▶ [TEXT UNDER STUDY]
====
All eyes on the future
New Labour invests a lot in cloudy crystal balls – a professor of forecasting explains why.
Because the UK assumes the presidency of the European Union (EU) on 1 July, prime minister Tony Blair had counted on being able to set the terms of European debate: around the future of Africa, and the future of global warming. But in a hectic round of meetings in mid-June, Blair found himself discussing neither of these two grandiose futures – nor the productivity goals the EU has set itself for 2010, nor even the whole future of the EU after the French ‘non’ and the Dutch ‘nee’. Rather, debate swirled around the mundane matter of the EU’s budget, and Britain’s budget rebate.
Blair isn’t the only one with trouble predicting the future. It is 35 years since the US futurologist Alvin Toffler worried, in his famous book Future Shock, that mankind would be taken aback by the speed of developments. Toffler was wrong. Yet attempts to predict the future are in vogue in Whitehall as never before. In the Thatcher era, there was political investment in what was called the Medium Term Financial Strategy – as well as in the Iron Lady’s very own Central Policy Review Staff. Today the government is overrun by consultancies that specialise in anticipating the years ahead. Even a state body as modest as the Teacher Training Agency, for instance, held a conference last year on education…in the year 2020 (1).
It is true that über-wonk Geoff Mulgan no longer heads the prime minister’s Strategy Unit, and the New Labour policy of Windmill Britain, 2020, which Mulgan introduced as one of many visions, is now being revised. But in his long march from writing for the Communist Party’s Marxism Today, through running the think-tank Demos in the basement of the building that housed the Henley Centre for Forecasting, to preparing perspectives for Number 10, Mulgan has done much to make future forecasts the bread-and-butter business of New Labour. In March 2005, for instance, the Treasury published a report Long-Term Global Economic Challenges and Opportunities for Europe, looking at prospects over the next 10 years (2). Such a vista might not appear so long term – but for the Treasury, it is an attempt at foresight that has few precedents.
====
▶ [INPUT RECORDS]
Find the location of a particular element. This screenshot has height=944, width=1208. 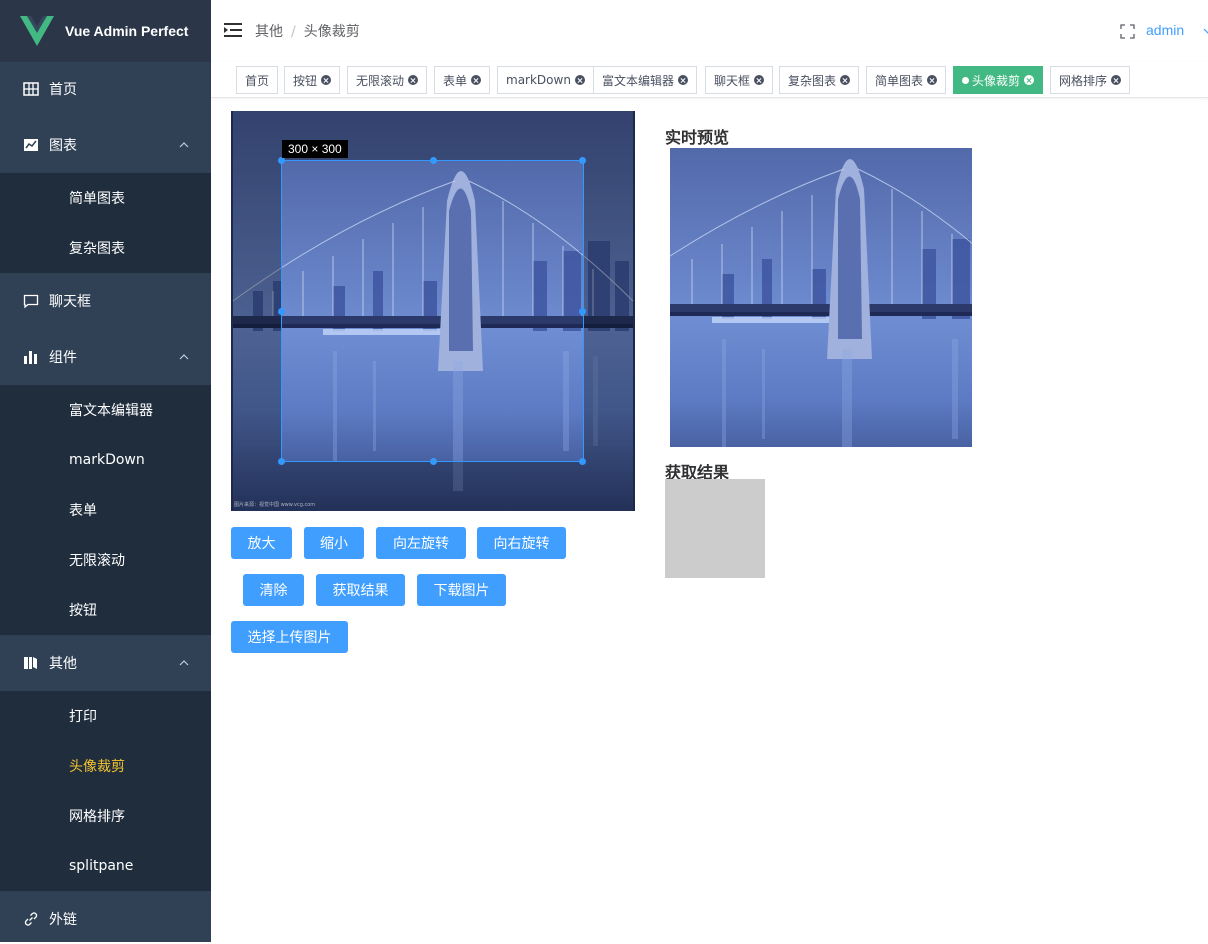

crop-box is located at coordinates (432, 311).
====
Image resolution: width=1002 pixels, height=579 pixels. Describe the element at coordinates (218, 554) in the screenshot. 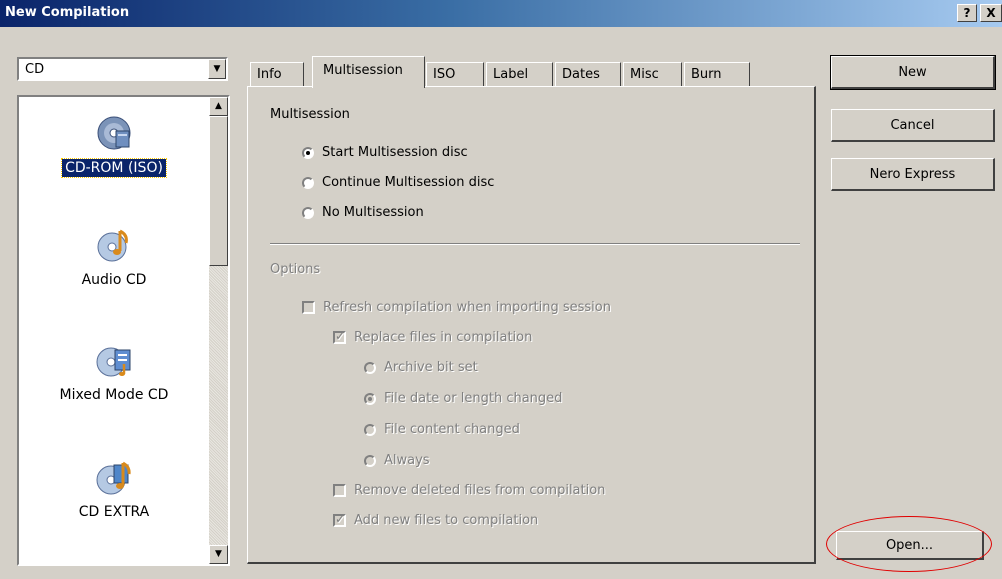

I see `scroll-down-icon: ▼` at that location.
====
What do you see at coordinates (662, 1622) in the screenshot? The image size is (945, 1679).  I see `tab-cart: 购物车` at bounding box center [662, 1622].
====
▶ [INSTRUCTION 1] In the article on forecasting, why had Tony Blair counted on being able to set the terms of European debate? Answer in one to three sentences.
▶ [INSTRUCTION 2] Echo the listing from the line with "Find the location" to the line with "crop-box is located", including both of those lines and leaving out the pictures.
The article on forecasting and the listing are unrelated material.

▶ [RESPONSE 1] Blair expected to set the terms of European debate because the UK was assuming the presidency of the European Union on 1 July.

▶ [RESPONSE 2]
Find the location of a particular element. This screenshot has height=944, width=1208. 

crop-box is located at coordinates (432, 311).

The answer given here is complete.